Data rows

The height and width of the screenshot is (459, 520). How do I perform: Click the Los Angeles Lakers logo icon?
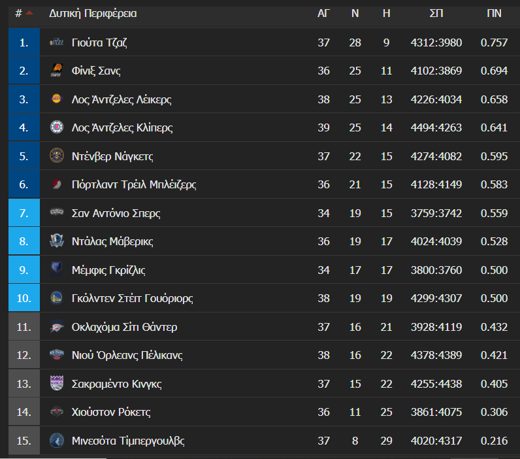[x=57, y=99]
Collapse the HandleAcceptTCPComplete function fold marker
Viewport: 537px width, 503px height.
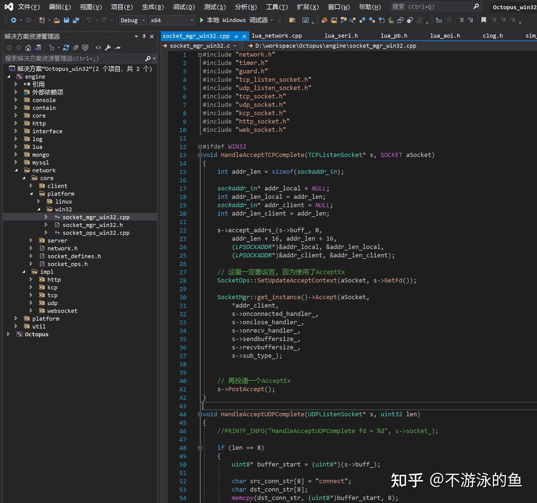click(x=200, y=155)
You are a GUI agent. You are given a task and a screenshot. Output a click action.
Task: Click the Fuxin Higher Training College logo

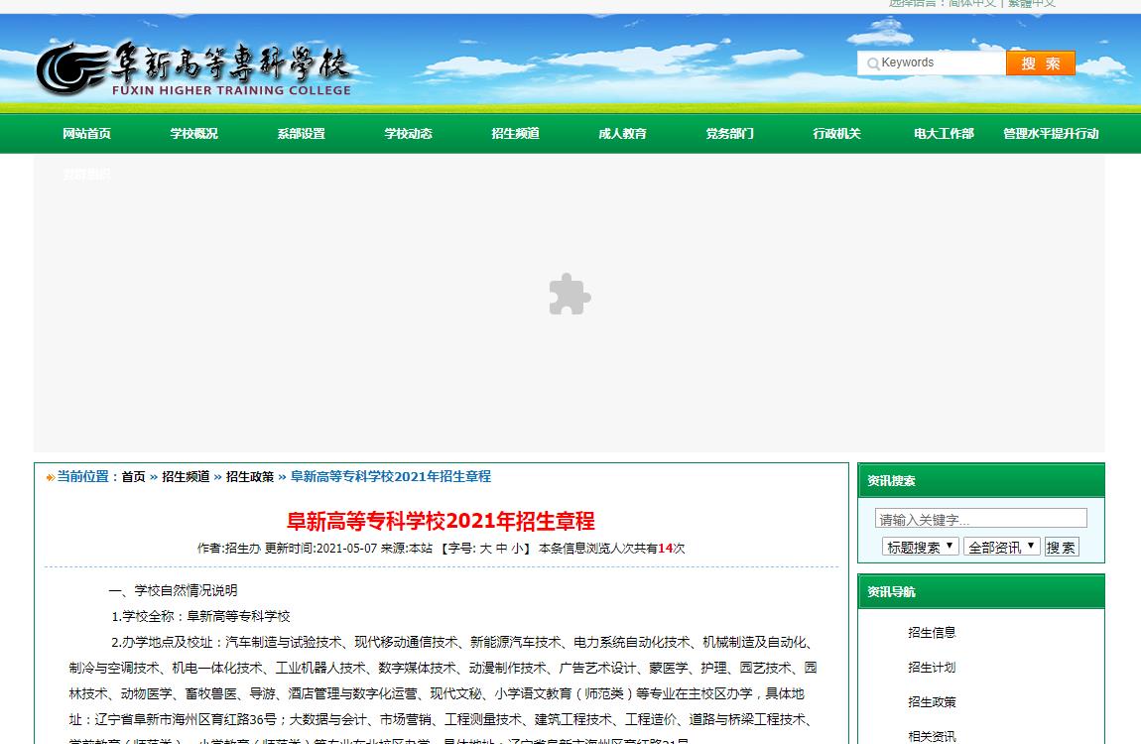click(193, 69)
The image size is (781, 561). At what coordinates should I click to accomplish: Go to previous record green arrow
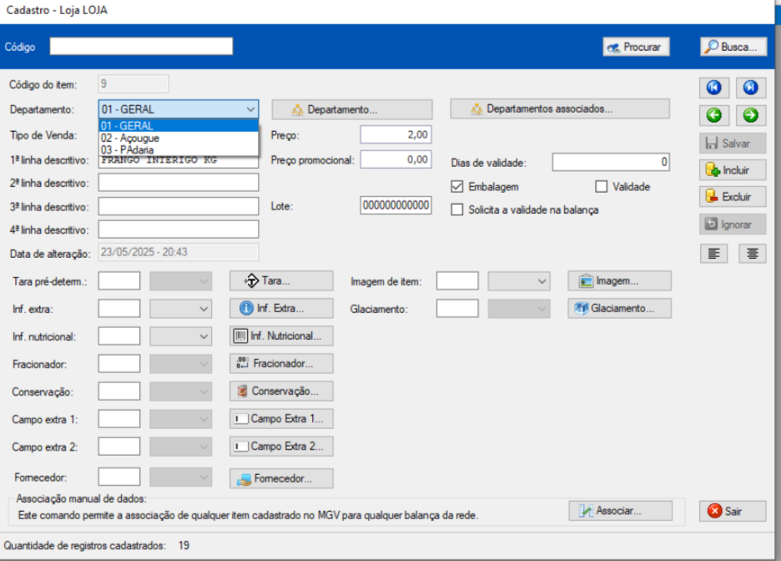point(713,115)
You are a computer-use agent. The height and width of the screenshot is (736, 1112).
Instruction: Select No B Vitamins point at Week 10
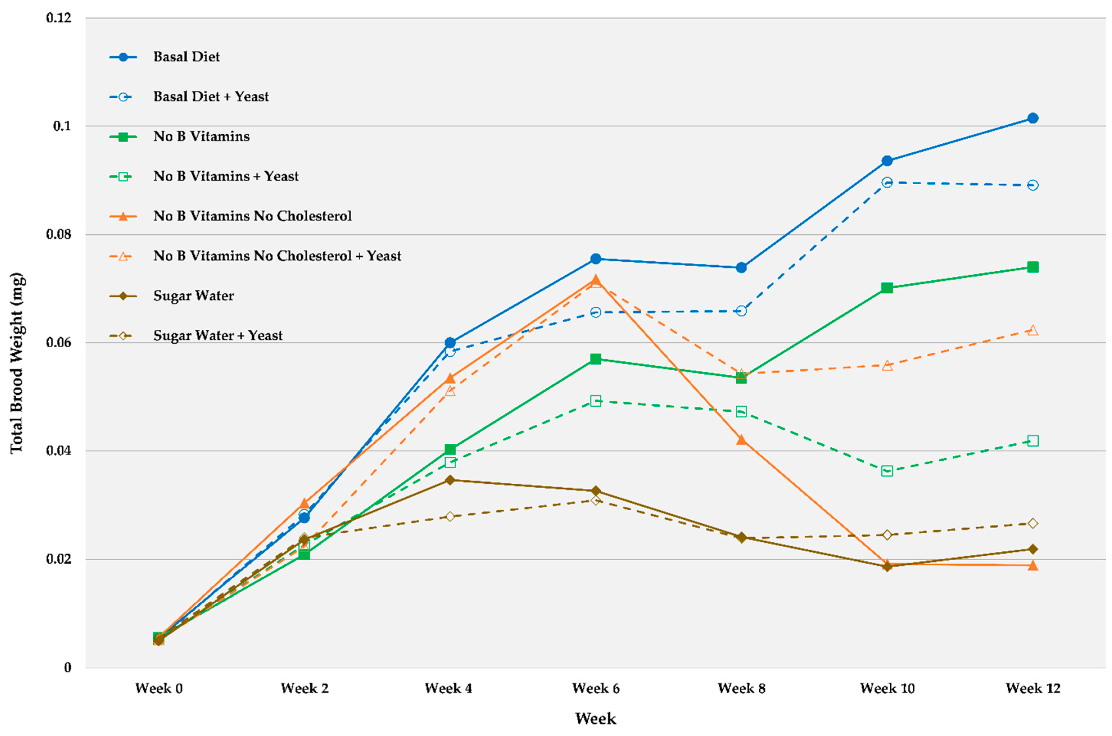pyautogui.click(x=887, y=288)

» PROMPT
Can you copy word for word the rows starting at the line containing "Collapse the HandleAcceptTCPComplete" and ending at the last row, leaving the pictures out?

» RIGHT ANSWER
Collapse the HandleAcceptTCPComplete function fold marker
Viewport: 537px width, 503px height.
click(x=200, y=155)
You are a GUI agent. You are given a task and a screenshot. Output a click action.
Task: Click the Fuxin Higher Training College logo

click(193, 69)
The image size is (781, 561). At what coordinates should I click to accomplish: Go to previous record green arrow
point(713,115)
You are a computer-use agent. The height and width of the screenshot is (736, 1112).
Instruction: Select No B Vitamins point at Week 10
pyautogui.click(x=887, y=288)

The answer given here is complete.